Try it -> Exactly as written, copy every line from the one containing "Open the more options ellipsis button" through the end of the records, with the pictures left out.

(Saved data entries)

▼

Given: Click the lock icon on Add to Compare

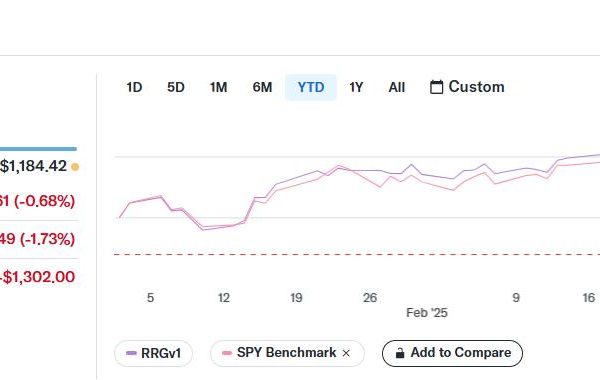Looking at the screenshot, I should tap(400, 353).
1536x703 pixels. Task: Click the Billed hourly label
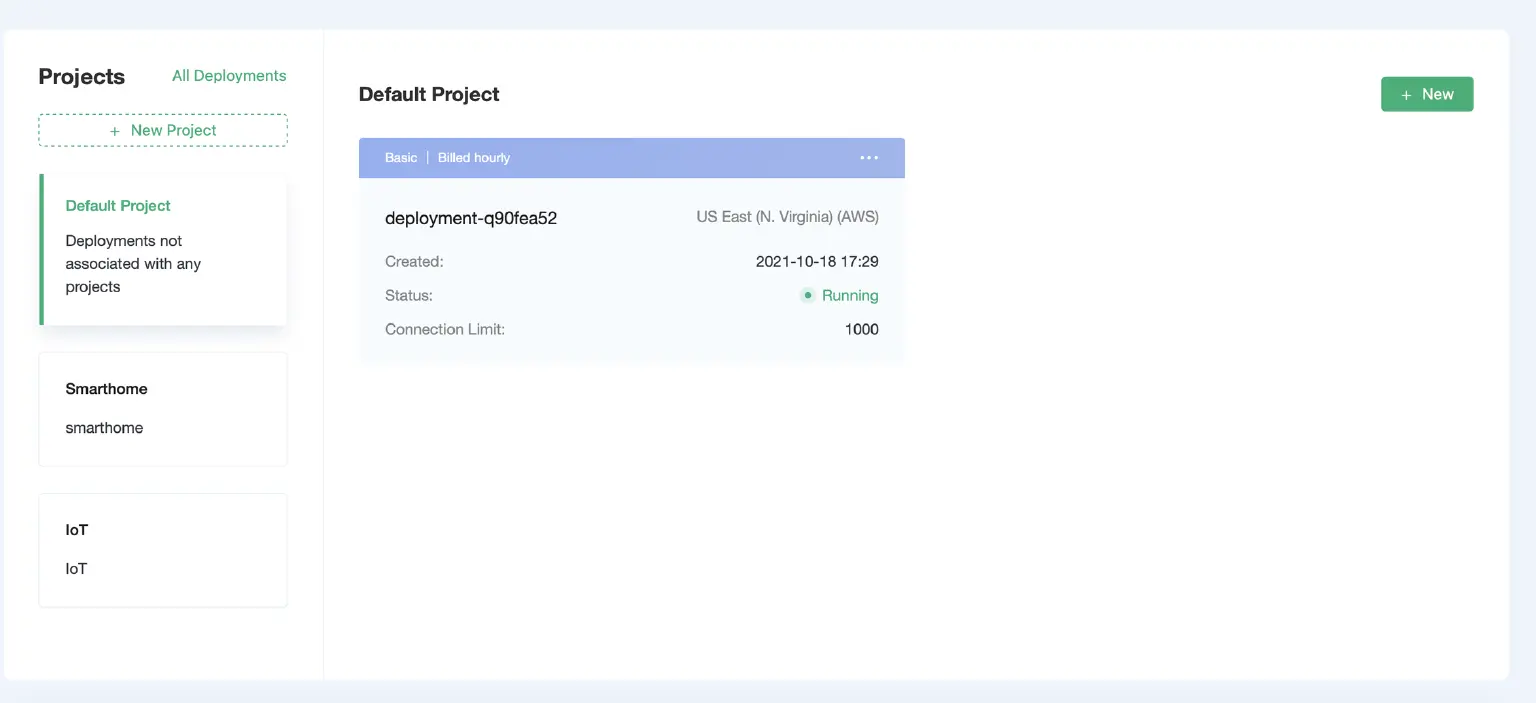pyautogui.click(x=473, y=157)
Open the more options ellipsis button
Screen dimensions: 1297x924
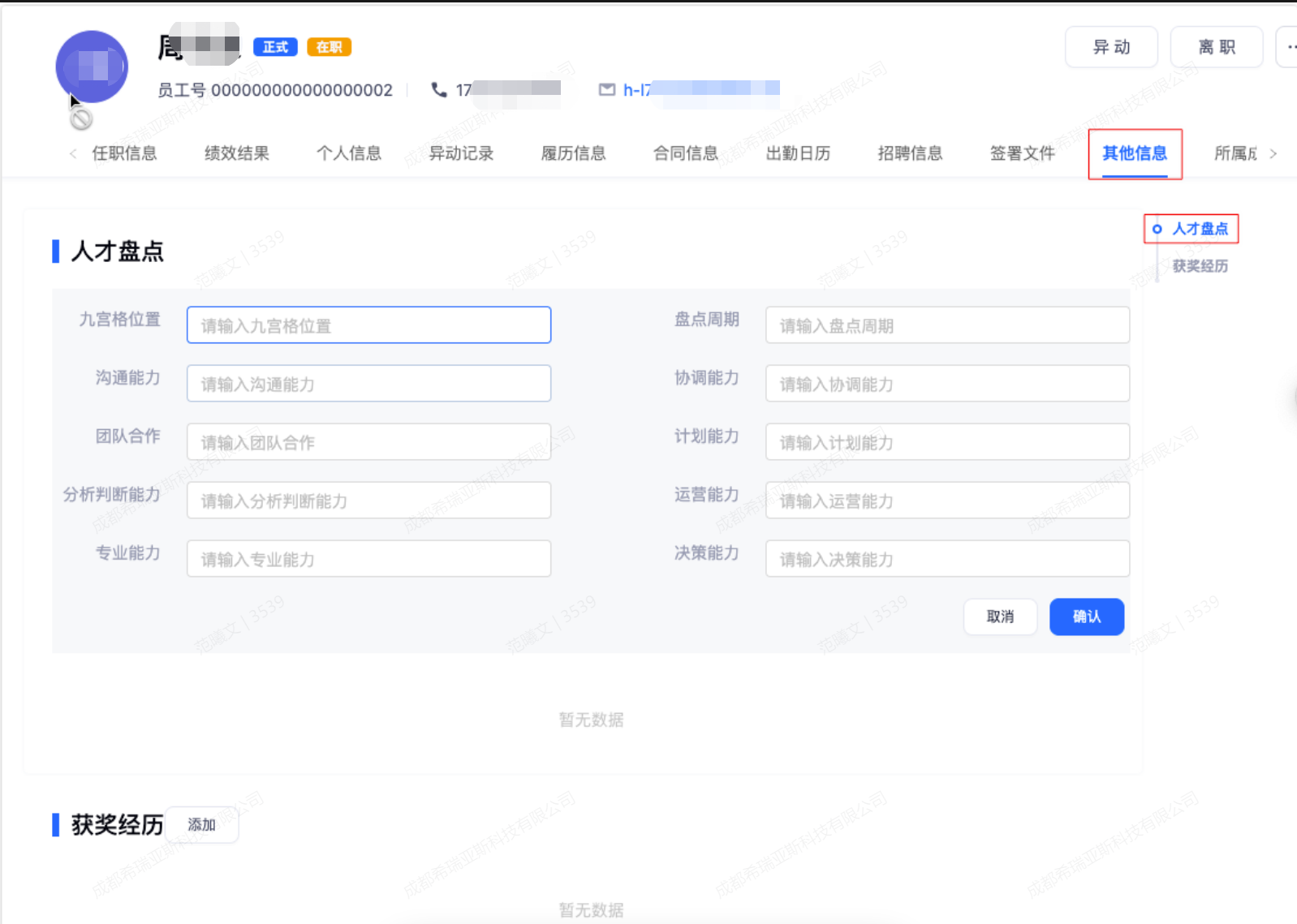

▲

Task solution ->
Open the more options ellipsis button
Screen dimensions: 1297x924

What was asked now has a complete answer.